The project will be led by Ahad Behboodi, a doctoral candidate in UD’s biomechanics and movement science program and the project’s principal investigator. Project co-PI’s include Samuel Lee, Behboodi’s advisor and associate professor in the Department of Physical Therapy; Martha Hall, director of the Innovation for Design Lab; Elisa Arch, assistant professor in the Department of Kinesiology and Applied Physiology; and Prabhpreet Gill, licensing associate in the University’s Tech Transfer Office, which is housed in the Office of Economic Innovation and Partnerships (OEIP).

The main goal of orthotic devices for children with CP is to increase or maintain mobility and independence. Traditional technologies, however, typically include a rigid plastic shell that holds the foot in a neutral position. While this keeps the ankle and foot stable, it doesn’t allow for movement, which can cause muscles to weaken and atrophy from disuse.

This is where the UD research team’s proposed device is different.

“Having an active device that can assist children with CP potentially can minimize this atrophy, because now the muscle is going through a range of motion,” Lee says, in the release.

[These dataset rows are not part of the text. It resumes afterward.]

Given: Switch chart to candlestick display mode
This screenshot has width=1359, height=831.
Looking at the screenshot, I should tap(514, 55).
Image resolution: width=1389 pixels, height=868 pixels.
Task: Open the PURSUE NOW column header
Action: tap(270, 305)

For example, if a child needs help lifting her toes in order for her foot to clear the ground as she walks, the device can assist the front calf muscles to lift the ankle up. The researchers say they can imagine the brace being used as an exercise device, too, where the artificial muscle might resist against the child’s movements to strengthen or stretch muscles, or increase range of motion.

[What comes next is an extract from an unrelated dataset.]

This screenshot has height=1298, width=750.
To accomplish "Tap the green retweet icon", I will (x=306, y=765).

“For now, the device can only assist the wearer’s own muscle contractions but we are able to customize where we put the force to change the movement,” Behboodi states. “In the future, we may add functional electrical stimulation technology, which is a major area of research in Dr Lee’s lab, to also trigger muscles, when needed. This would improve the timing and power of the muscle’s activation, thereby strengthening the muscle and improving the user’s walking coordination.”

Inspiration for the wearable ankle-foot device grew out of Behboodi’s doctoral work with Lee, which focused on creating an artificial muscle-powered exoskeleton for the upper extremities of children with limited ability to lift their arms. The pair also had developed a method for decoding the individual walking cycle of children with CP in order to understand when and where assistive devices could help activate specific muscles, so creating a lower-extremity device was a natural extension of this work.

Behboodi and Lee enlisted the help of Hall, whose expertise is in designing wearable devices, and Arch, a biomechanical engineer and prosthetics/orthotics designer, to help bring the device to life. The research team currently is building components of the artificial muscle and refining the prototype’s design, the release continues.

In terms of overall design, Hall explains that it’s important to create something that is as real-world as possible.

“We must think about what is functional, comfortable, and acceptable for children,” Hall comments. “If we create something cool in the lab and it’s not really useful to a child outside the lab setting, it’s not going to be used.”

While Hall and Arch work on the look and feel of the wearable device, Behboodi and Lee are finalizing the computer software that operates the artificial muscle. Future work will involve validating the device on a mockup of an artificial leg and ankle to test the components together prior to testing and refinement with human subjects.

As the project advances, Gill and Goswami will continue to advise and assist the team with the development, marketing, and funding of their device, including attracting the attention of investors and companies that may want to commercialize the technology.

“Our job doesn’t end until the innovation advances to a final product and gets integrated into the market,” Goswami concludes.